Barley news Australia: Barley prices firm by around A$10 per tonne in the past week

Australia’s barley prices have firmed by around A$10 per tonne in the past week as consumer interest particularly in the northern market returns for the first time in months, UkrAgroConsult reported on March 22.

Wheat has trade sideways in the north, but picked up A$10/t in the south to reflect some modest buying from the trade.

Sorghum has bucked the firmer trend, with values dropping in response to the collapse of the early harvest premium.

Growers in many regions are planting early winter crops, mainly dual-purpose oats and canola, and some faba beans.

Providing good rain arrives in coming weeks to wet topsoil, widespread planting of wheat, barley, canola and pulses will kick off in the last week or two of April.

Sorghum harvesting in southern Queensland and far northern New South Wales is getting close to its peak period, and prices have eased in response to the increased supply.

This has seen the premium for early sorghum disappear, but prices remain at levels that growers are happy to meet.

Goondiwindi-based broker Gerard Doherty, Knight Commodities, said growers have been ready sellers of sorghum off the header.

“It’s going into chicken-feed market and into containers, and bulk activity has started,” Mr Doherty said.

“Because premiums have been there, and delivery is easy, limited amounts are going into depots.”
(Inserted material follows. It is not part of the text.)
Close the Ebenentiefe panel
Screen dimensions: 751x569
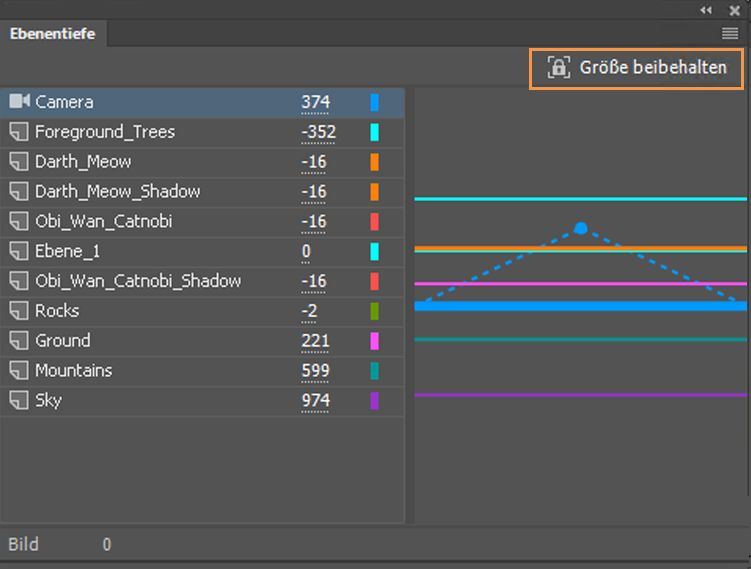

Likewise, little appears to be going into on-farm storages, despite some wheat and barley being sold recently to make room for sorghum.

Mr Doherty said sorghum crops around the NSW-Qld border have been yielding a pleasing 6-8t/ha.

“This is the early part; harvest for the bulk of crops is two to three weeks away.”

Barley in the northern market has rallied A$10-A$15/t in the past week as feedlots resume buying, some for the first time in months.

“We’re seeing more engagement from consumers.”

That has come mostly from feedlots who have been stocking up now that cattle prices have fallen.

“It’s been quite dry in the past six to eight weeks, and a lot of places are back to maximum capacity.”

Mr Doherty said a cheerier mood is evident across the market now that liquidity has improved after concerns about an El Nino led to consumers being overbought and producers undersold.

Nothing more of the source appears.